Lincoln takes what it calls “the perfect birds,” those weighing 4.05 lbs. to 5.25 lbs. (without giblets) with close to zero or zero flaws and routes them to trussing at the rotisserie line. Approximately 40 percent of Lincoln Premium’s production goes to Costco’s famous rotisserie chickens.
Once chickens arrive at the trussing stations, employees skillfully hand truss all the birds. From there, rotisserie birds receive an 18 percent marinade injection, are packed 10 to a box and shipped to Costco stores and go straight to the rotisserie ovens.
Birds not destined for rotisseries begin the cut-up process. More Stork machines remove wings, drumsticks and thighs, and a conveyor sends them down a dedicated line, some thighs get automatically deboned and some stay bone-in. They travel to the top of a second level where a hopper portions, weighs and drops them back down to each part’s specific packaging line. Parts are weighed on the conveyor during their trip. Marel’s Innova system sends weights to large Marel packaging robots that pick pieces and place them. The robots make package weights exact and consistent according to the data sent by the Innova system.
What’s left of the carcass, what Kolterman calls the football, goes to automatic breast deboning, again by Stork. Those on the breast deboning line pull and separate breasts and tenders and send them down their respective conveyors. Tenders go up to one of the big hoppers for portioning and weighing before being dropped back down to their packaging line.
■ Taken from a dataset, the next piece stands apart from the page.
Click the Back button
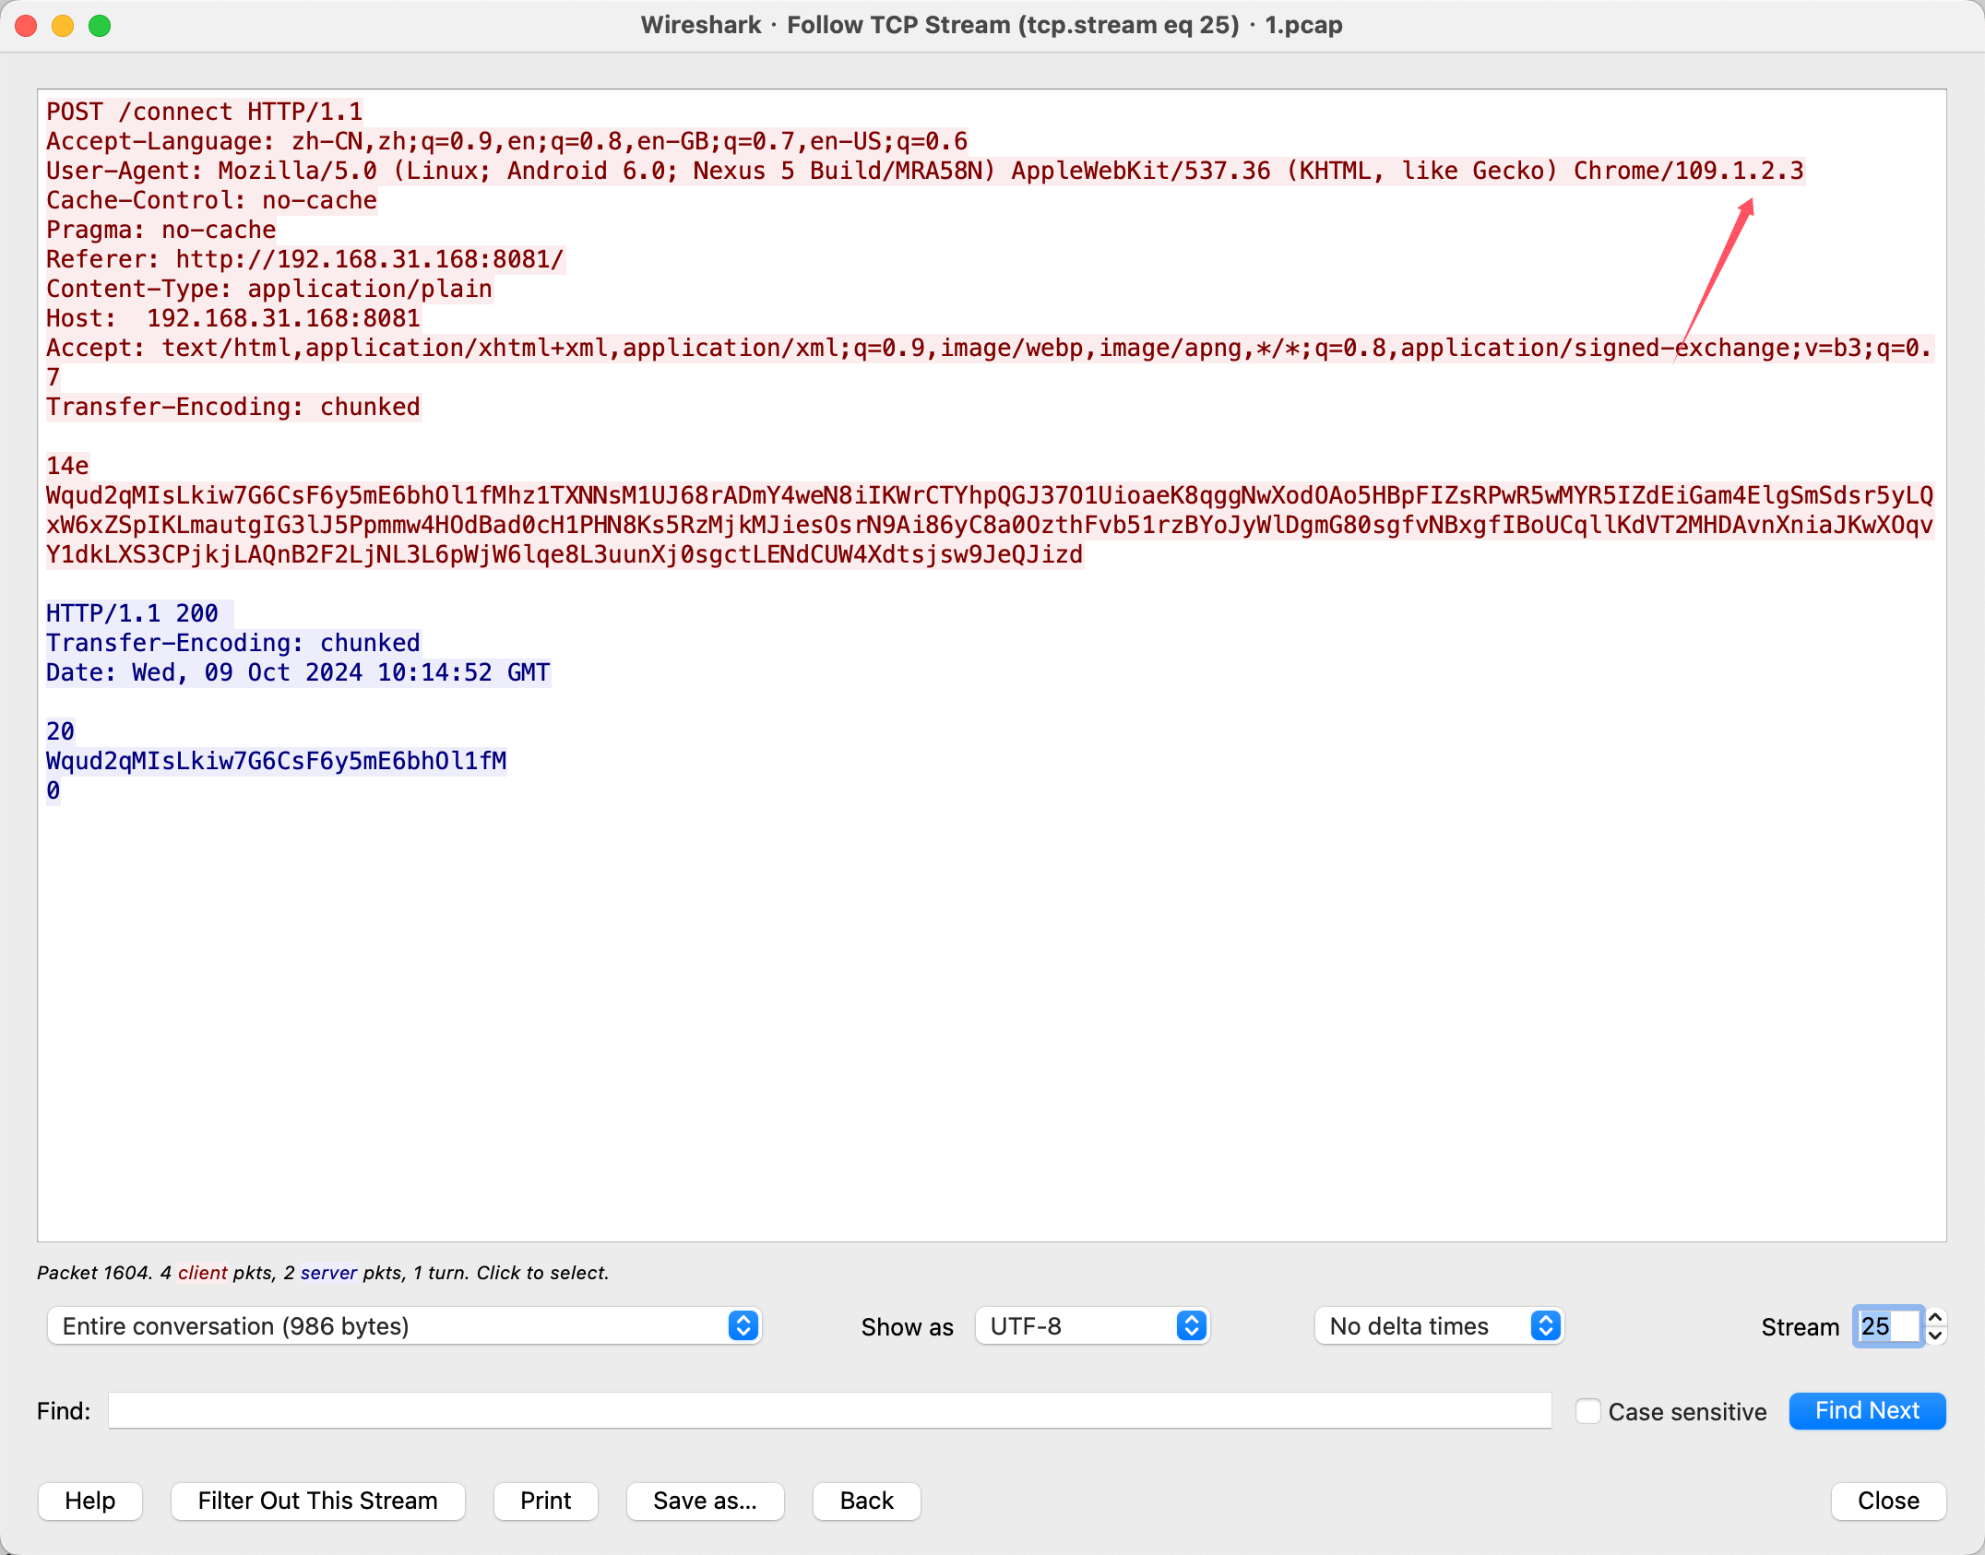pos(866,1501)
Employees on the breast line hand trim fat and remove any bone fragments they see before x-ray, antimicrobial spray and on to the robot picker packers. All parts are treated with a antimicrobial spray or bath before packaging.
At week 8, Lincoln shipped what it produced daily. Costco stores shelved everything the facility sent during the initial ramp up period, but Lincoln looked to the future with its storage system. A vast storage warehouse with two stories of automated shelving will serve Lincoln in the future.
Giant robots can communicate with operations systems, go to shelves, pick products, palletize and prep those orders for a staging area where they will be loaded on to trucks and shipped. The robots have the ability to “rainbow pallet,” Kolterman says. Specific Costco locations will place unique orders with Lincoln Premium and the robots find the quantities and products specific to that order and palletize accordingly.
“When the pallet arrives at the store, there’s no rework,” Kolterman says.
“It’s taken a lot of hours and a lot of passion,” Shafer says. “We’ve hired great team members to come in and help and I don’t know anybody who could take a team as small as what we had and pull off what we did to start and grow this thing to where we are today. And I say that with great support from Costco all along the way.”